No Heroes: A Memoir of Coming Home by Chris Offutt

Simon & Schuster 2002  268 pp. 24.00

Copyright © Steven E. Alford

 

Chris Offutt is a regional writer of national fame.  His fiction and a memoir, The Same River Twice, have been praised for their emotional sensitivity and literary skill.  In his new book, No Heroes, he returns, literally, to the Kentucky hills of his birth, producing an accomplished but exceedingly odd book.

Offutt is a hillbilly with an education.   His passion for knowledge paved a road out of the hills and into an urban, sophisticated life.  What he can’t deny, despite the responsibility of a wife and two children, is the need to return to his birthplace, Rowan Country, Kentucky.  “Landscape is imprinted in me with such ferocity that my very marrow is made of earth.”

Such a return is made possible owing to a job offer from Morehead State University.  School boosters will be delighted to learn that Offutt describes the place as “a high school with ashtrays” set in “an Appalachian town of six thousand with no airport, no bookstore, no deli, no record store, one bar, and forty churches.”

He wants to give something back, to perhaps inspire students with hope for a less provincial, unrefined life.  Still, he appreciates the rugged spirit of the place.  In Morehead, Kentucky, “poetry in the hills is found, not written.  It lies in the handles of tools passed down through families, an ax sharpened so many times the blade is the size of a pocketknife.”

On his return, he encounters friends he hasn’t seen in thirty years.  “To my neighbors I’d never left, but merely been visiting away for a spell.”

Yet, it’s a dismal place.  “The Appalachian region claims no heroes, and the inhabitants have learned to live without the hope of one.  During college I walked the streets of Morehead with a button pinned to my jacket that read ‘No Heroes.’  I wore it proudly, eager for everyone to see my late-seventies political stance.  I read Rimbaud, listened to the Clash, and wore sleeveless cowboy shirts.  I left to change the world, but as much as I tried, I was no hero, either.” 

The reader is about to settle in to a meditation on returning home when Offutt throws a curve ball that lands in the dugout.  Chris and his wife, Rita, are visited by her parents, New Yorkers Arthur and Irene, Polish Jews who suffered horribly in the concentration camps during World War II.  During their visit, Offutt whips out his tape recorder, helping the couple give voice to an experience that most feel is unspeakable.

Inexplicably, Offutt then offers up a chapter from Arthur’s memory of the camps, followed by one from Irene.  We then return to Offutt’s Kentucky for a chapter, and then it’s back to the camps, chapters alternating for the rest of the book.  Imagine cutting up a D. M. Thomas account of the Holocaust and interleaving it with chapters of Rick Bragg speechifying about his relatives. 

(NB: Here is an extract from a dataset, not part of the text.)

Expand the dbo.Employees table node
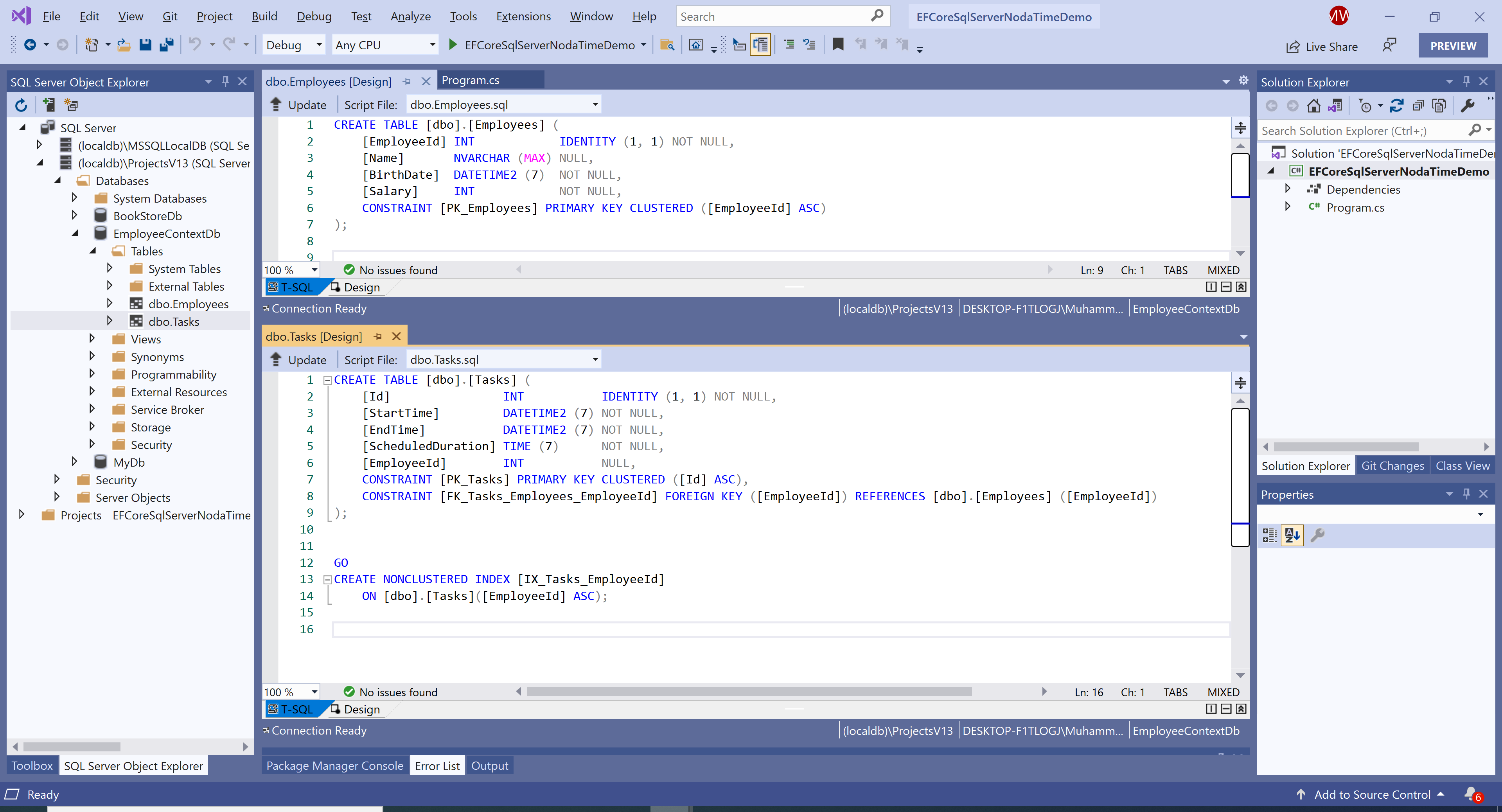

Arthur and Irene’s voices are rendered distinctly—they are simple, strong, intelligent people.  However, the tone of their reminiscences is so at odds with Offutt’s Kentucky memories that one wonders what possible connection there could be between these two disparate stories.  Sure, they’re both memories of the past, but whenever I was in a Kentucky chapter I found myself not wanting to turn the page, knowing that these resilient, worthy people were about to suffer another horrible indignity.

In the last few pages of the book, Offutt announces that he’s given the manuscript to his wife to read.  “Since reading the manuscript three days ago, Rita has been profoundly depressed.  She can’t sleep.  She cries daily.”  I wish I had learned of his wife’s reaction earlier in the book. 

Mary Karr and Frank McCourt have made careers from the unappetizing details of their upbringing, transforming the ritual humiliations of a rough childhood through the magic of language.  Had Offutt done the same, we could have been both entertained and instructed.  In including the Holocaust narratives, Offutt has done his relatives the justice of immortalizing their stories, but he’s done so in a context that is seems to cheapen the magnitude of their suffering.